Typically, as a company grows larger it spends more money on market research and analysis of its competitors.  Numbers are sliced every conceivable way.  The more effort that is put into market research, the less innovation takes place and suddenly everyone is at a square dance responding to the same caller.  The real trick is to maintain the entrepreneurial spirit and chemistry.  If you dedicate yourself and your cause to fixing the problem that ultimately energized you to launch your enterprise, you are on track.

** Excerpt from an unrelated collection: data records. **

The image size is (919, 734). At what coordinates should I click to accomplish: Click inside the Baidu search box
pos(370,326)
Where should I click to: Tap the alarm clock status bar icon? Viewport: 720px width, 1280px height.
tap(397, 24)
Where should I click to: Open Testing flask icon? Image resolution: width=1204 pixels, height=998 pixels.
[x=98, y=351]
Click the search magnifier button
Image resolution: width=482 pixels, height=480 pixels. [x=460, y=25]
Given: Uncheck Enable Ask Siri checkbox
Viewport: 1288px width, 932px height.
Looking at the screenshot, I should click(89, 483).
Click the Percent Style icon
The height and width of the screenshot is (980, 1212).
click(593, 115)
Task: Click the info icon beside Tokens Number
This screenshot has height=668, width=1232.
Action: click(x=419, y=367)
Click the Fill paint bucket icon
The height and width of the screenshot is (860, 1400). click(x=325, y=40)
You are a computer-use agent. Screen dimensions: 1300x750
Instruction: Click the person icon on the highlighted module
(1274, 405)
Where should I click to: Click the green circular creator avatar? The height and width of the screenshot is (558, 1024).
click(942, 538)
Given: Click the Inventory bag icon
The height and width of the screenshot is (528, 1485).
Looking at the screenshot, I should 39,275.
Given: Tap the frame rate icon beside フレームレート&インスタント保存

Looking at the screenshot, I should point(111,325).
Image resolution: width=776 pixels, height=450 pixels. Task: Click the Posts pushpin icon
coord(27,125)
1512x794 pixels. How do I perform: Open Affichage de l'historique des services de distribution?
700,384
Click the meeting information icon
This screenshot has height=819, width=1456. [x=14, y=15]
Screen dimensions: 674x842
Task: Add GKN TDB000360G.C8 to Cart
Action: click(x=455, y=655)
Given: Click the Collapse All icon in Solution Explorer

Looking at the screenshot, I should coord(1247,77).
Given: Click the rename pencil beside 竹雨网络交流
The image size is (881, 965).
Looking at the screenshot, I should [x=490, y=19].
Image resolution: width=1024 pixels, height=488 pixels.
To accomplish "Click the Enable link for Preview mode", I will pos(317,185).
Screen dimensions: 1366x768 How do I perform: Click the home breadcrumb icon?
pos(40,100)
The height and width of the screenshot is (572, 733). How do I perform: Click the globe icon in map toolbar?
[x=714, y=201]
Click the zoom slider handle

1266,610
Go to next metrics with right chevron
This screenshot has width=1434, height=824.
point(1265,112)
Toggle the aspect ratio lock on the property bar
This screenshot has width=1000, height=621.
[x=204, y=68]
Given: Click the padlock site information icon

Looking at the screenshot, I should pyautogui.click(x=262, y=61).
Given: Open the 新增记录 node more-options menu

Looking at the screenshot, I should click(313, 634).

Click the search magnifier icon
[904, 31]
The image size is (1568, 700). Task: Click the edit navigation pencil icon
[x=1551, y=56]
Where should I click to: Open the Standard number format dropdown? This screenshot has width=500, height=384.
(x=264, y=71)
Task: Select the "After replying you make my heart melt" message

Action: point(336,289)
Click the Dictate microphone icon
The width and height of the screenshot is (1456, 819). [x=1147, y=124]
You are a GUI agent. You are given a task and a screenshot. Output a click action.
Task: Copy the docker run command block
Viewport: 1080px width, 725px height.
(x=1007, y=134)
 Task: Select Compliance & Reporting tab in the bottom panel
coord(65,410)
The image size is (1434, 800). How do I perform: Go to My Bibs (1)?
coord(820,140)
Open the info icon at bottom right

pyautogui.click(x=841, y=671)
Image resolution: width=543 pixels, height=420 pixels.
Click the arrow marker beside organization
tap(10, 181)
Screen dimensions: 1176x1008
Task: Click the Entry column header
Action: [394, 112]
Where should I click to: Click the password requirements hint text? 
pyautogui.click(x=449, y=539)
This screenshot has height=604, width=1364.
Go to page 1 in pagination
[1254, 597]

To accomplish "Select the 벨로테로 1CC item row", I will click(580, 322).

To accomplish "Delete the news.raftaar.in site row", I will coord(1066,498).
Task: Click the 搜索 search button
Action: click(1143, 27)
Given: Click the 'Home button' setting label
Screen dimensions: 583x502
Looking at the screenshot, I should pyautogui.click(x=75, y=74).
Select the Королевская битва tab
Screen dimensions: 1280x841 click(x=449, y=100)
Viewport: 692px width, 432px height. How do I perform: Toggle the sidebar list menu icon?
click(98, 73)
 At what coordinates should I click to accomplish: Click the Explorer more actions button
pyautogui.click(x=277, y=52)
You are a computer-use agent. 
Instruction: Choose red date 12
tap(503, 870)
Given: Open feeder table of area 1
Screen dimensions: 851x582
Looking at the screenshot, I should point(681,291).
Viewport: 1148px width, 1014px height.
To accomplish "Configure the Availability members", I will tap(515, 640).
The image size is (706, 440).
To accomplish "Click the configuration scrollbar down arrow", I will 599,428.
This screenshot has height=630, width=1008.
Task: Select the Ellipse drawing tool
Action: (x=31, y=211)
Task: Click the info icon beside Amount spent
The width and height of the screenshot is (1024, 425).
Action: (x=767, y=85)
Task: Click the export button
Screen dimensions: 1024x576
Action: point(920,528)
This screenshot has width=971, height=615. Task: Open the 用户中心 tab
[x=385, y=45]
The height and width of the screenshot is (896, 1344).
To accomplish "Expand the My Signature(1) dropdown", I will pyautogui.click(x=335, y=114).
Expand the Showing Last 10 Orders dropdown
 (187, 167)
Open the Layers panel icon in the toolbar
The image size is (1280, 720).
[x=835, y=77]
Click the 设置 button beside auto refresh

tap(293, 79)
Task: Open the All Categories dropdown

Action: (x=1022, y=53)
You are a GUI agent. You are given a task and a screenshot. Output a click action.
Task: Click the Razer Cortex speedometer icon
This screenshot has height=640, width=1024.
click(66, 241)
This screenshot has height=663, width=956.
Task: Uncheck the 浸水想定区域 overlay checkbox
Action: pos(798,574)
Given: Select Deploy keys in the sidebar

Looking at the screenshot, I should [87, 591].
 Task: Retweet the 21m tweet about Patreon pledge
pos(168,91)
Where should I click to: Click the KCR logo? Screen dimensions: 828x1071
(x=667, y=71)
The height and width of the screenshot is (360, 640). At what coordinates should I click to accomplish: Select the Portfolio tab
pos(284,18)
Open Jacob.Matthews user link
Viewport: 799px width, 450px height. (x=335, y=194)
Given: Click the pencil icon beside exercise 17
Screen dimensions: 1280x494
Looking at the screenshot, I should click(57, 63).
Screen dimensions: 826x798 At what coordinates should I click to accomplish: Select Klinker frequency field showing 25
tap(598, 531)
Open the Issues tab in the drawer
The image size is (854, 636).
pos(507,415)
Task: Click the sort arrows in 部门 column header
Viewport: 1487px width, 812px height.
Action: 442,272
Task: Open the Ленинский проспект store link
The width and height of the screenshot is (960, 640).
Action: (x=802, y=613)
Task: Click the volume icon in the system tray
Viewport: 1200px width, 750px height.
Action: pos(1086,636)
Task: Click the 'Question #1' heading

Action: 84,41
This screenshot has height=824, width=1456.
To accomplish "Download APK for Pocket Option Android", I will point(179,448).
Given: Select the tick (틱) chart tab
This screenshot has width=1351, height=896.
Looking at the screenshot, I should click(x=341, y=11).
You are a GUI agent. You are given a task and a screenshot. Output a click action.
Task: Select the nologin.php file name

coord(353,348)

Are you giving your competitors a moment of thought and chasing them around the pond?  Are you staying focused on your purpose or distracted by those in your peripheral vision? 

Manipulation vs Trust

Here is an example of a campaign that is less transactional that some of the ones I noted in my Its About Trust post last week.  If you want a vote you still needs to be a Facebook fan of Crate & Barrel (the hook still exists which leading practices says is manipulative) but Crate & Barrel is committed to giving the money regardless of the number of fans and votes.  In an ideal world, Crate & Barrel would open the voting to everyone and trust that those that appreciated their generosity would become fans.  If Zappos is willing to trust that customers will not abuse the free return shipping policy (which could be a significant cost) then why not allow everyone who believes in the causes you are supporting to vote.  Some of these voters will become fans based on their own motivation and the retention rate of these fans (the stickiness of their relationship) will be quantifiable higher than those who opted in just for one purpose.

Manipulation works until you lose your leverage.  Trust works far longer and the rewards are much higher.